__ITEMS__.
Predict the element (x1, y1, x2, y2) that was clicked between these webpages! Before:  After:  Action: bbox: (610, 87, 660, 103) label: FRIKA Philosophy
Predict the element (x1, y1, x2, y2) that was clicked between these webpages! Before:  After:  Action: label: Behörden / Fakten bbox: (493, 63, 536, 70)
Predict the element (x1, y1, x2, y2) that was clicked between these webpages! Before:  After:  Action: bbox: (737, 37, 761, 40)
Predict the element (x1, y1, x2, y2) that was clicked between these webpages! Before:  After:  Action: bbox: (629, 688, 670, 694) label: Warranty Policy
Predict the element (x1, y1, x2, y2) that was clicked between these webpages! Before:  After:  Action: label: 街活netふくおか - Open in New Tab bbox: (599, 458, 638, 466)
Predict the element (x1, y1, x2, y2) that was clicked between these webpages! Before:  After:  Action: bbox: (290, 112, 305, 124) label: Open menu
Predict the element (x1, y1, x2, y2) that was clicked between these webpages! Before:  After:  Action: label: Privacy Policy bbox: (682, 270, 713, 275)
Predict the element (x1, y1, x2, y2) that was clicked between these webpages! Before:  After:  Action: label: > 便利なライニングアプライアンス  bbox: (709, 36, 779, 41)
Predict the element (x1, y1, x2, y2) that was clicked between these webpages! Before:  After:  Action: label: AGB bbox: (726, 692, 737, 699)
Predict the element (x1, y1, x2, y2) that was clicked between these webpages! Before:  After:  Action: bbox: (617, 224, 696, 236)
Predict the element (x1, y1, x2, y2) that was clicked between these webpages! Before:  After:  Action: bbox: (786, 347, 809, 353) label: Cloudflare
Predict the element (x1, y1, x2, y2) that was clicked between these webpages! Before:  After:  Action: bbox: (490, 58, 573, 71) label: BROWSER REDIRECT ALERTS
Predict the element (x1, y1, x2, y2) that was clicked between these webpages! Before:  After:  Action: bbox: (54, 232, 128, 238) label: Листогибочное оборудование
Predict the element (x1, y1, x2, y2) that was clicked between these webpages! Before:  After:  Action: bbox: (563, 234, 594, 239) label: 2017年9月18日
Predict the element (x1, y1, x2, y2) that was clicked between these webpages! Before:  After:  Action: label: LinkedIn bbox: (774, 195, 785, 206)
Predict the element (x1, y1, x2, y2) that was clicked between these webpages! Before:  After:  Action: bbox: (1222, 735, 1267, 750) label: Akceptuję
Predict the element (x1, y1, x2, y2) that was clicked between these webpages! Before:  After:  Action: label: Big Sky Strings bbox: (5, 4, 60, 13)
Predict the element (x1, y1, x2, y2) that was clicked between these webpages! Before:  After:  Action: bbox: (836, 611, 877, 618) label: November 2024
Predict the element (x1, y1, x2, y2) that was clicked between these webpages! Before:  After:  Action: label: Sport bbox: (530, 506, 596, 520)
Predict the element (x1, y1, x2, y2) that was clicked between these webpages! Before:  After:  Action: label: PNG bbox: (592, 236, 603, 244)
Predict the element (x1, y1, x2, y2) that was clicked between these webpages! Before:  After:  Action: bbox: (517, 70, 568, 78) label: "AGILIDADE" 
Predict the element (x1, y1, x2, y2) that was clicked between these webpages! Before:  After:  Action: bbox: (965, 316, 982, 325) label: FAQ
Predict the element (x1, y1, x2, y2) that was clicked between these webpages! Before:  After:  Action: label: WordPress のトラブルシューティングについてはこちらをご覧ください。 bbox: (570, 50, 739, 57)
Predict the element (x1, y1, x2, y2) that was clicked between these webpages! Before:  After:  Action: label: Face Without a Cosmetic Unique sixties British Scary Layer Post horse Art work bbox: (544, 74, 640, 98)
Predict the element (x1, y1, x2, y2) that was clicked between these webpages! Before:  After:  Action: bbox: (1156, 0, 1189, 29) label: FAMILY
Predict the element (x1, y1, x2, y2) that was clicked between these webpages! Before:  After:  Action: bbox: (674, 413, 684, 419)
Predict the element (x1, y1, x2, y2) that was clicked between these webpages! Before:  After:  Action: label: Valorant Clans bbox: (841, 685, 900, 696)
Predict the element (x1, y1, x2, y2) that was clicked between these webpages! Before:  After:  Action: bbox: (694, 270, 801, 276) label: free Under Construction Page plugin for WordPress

__GIVEN REQUEST__. Copy every row above word for word, without changing anything.

__FINISHED TASK__.
Predict the element (x1, y1, x2, y2) that was clicked between these webpages! Before:  After:  Action: bbox: (610, 87, 660, 103) label: FRIKA Philosophy
Predict the element (x1, y1, x2, y2) that was clicked between these webpages! Before:  After:  Action: label: Behörden / Fakten bbox: (493, 63, 536, 70)
Predict the element (x1, y1, x2, y2) that was clicked between these webpages! Before:  After:  Action: bbox: (737, 37, 761, 40)
Predict the element (x1, y1, x2, y2) that was clicked between these webpages! Before:  After:  Action: bbox: (629, 688, 670, 694) label: Warranty Policy
Predict the element (x1, y1, x2, y2) that was clicked between these webpages! Before:  After:  Action: label: 街活netふくおか - Open in New Tab bbox: (599, 458, 638, 466)
Predict the element (x1, y1, x2, y2) that was clicked between these webpages! Before:  After:  Action: bbox: (290, 112, 305, 124) label: Open menu
Predict the element (x1, y1, x2, y2) that was clicked between these webpages! Before:  After:  Action: label: Privacy Policy bbox: (682, 270, 713, 275)
Predict the element (x1, y1, x2, y2) that was clicked between these webpages! Before:  After:  Action: label: > 便利なライニングアプライアンス  bbox: (709, 36, 779, 41)
Predict the element (x1, y1, x2, y2) that was clicked between these webpages! Before:  After:  Action: label: AGB bbox: (726, 692, 737, 699)
Predict the element (x1, y1, x2, y2) that was clicked between these webpages! Before:  After:  Action: bbox: (617, 224, 696, 236)
Predict the element (x1, y1, x2, y2) that was clicked between these webpages! Before:  After:  Action: bbox: (786, 347, 809, 353) label: Cloudflare
Predict the element (x1, y1, x2, y2) that was clicked between these webpages! Before:  After:  Action: bbox: (490, 58, 573, 71) label: BROWSER REDIRECT ALERTS
Predict the element (x1, y1, x2, y2) that was clicked between these webpages! Before:  After:  Action: bbox: (54, 232, 128, 238) label: Листогибочное оборудование
Predict the element (x1, y1, x2, y2) that was clicked between these webpages! Before:  After:  Action: bbox: (563, 234, 594, 239) label: 2017年9月18日
Predict the element (x1, y1, x2, y2) that was clicked between these webpages! Before:  After:  Action: label: LinkedIn bbox: (774, 195, 785, 206)
Predict the element (x1, y1, x2, y2) that was clicked between these webpages! Before:  After:  Action: bbox: (1222, 735, 1267, 750) label: Akceptuję
Predict the element (x1, y1, x2, y2) that was clicked between these webpages! Before:  After:  Action: label: Big Sky Strings bbox: (5, 4, 60, 13)
Predict the element (x1, y1, x2, y2) that was clicked between these webpages! Before:  After:  Action: bbox: (836, 611, 877, 618) label: November 2024
Predict the element (x1, y1, x2, y2) that was clicked between these webpages! Before:  After:  Action: label: Sport bbox: (530, 506, 596, 520)
Predict the element (x1, y1, x2, y2) that was clicked between these webpages! Before:  After:  Action: label: PNG bbox: (592, 236, 603, 244)
Predict the element (x1, y1, x2, y2) that was clicked between these webpages! Before:  After:  Action: bbox: (517, 70, 568, 78) label: "AGILIDADE" 
Predict the element (x1, y1, x2, y2) that was clicked between these webpages! Before:  After:  Action: bbox: (965, 316, 982, 325) label: FAQ
Predict the element (x1, y1, x2, y2) that was clicked between these webpages! Before:  After:  Action: label: WordPress のトラブルシューティングについてはこちらをご覧ください。 bbox: (570, 50, 739, 57)
Predict the element (x1, y1, x2, y2) that was clicked between these webpages! Before:  After:  Action: label: Face Without a Cosmetic Unique sixties British Scary Layer Post horse Art work bbox: (544, 74, 640, 98)
Predict the element (x1, y1, x2, y2) that was clicked between these webpages! Before:  After:  Action: bbox: (1156, 0, 1189, 29) label: FAMILY
Predict the element (x1, y1, x2, y2) that was clicked between these webpages! Before:  After:  Action: bbox: (674, 413, 684, 419)
Predict the element (x1, y1, x2, y2) that was clicked between these webpages! Before:  After:  Action: label: Valorant Clans bbox: (841, 685, 900, 696)
Predict the element (x1, y1, x2, y2) that was clicked between these webpages! Before:  After:  Action: bbox: (694, 270, 801, 276) label: free Under Construction Page plugin for WordPress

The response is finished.